Uber Outer Space

Orbital law will be a bit like Uber jump-starting the sharing economy. Fast countries and their companies won’t wait for slow governments to move faster.

Fast governments [aka: Luxembourg, representing Europe] are already bootstrapping property rules.

It will all get done long before all the niceties of a territory-dividing treaty get signed. And some nations will move fastest of all to get territory first.

If you believe all nations are equal, this might be hard to imagine. They’re not. That’s policy fiction. In our era of spacefaring, only 6 nations might matter:

Russian Federation
People’s Republic of China

In our era, other Nations are 2nd, 3rd, or 4th Rate – and may have to accept a place in one of the leading six. Unless they get to orbit faster than treaty negotations. Will the leading six let it come to that?

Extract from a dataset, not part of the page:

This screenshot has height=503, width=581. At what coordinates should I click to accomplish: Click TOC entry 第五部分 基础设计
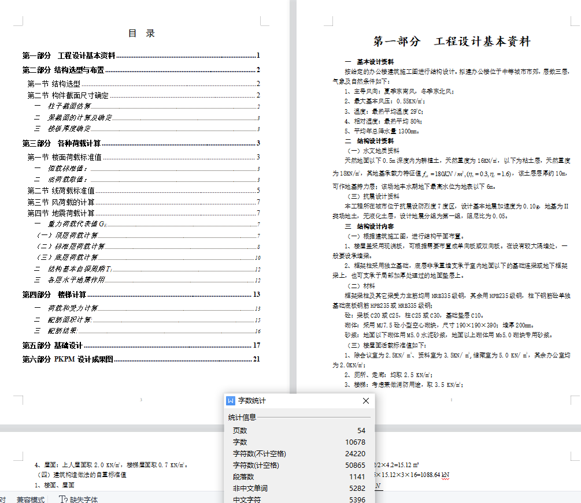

And entrepreneurs. We don’t need a Treaty to get going. We already bootstrap with Nations that let our missions launch. The six leading nations are the ones to watch and obey. Their rules are the rules that matter. Their rules are the rules that get our species into space.

Bootstrap #1 – Grandfathering

We already have international rules that protect war cemeteries, and shipwrecks, and diplomatic missions.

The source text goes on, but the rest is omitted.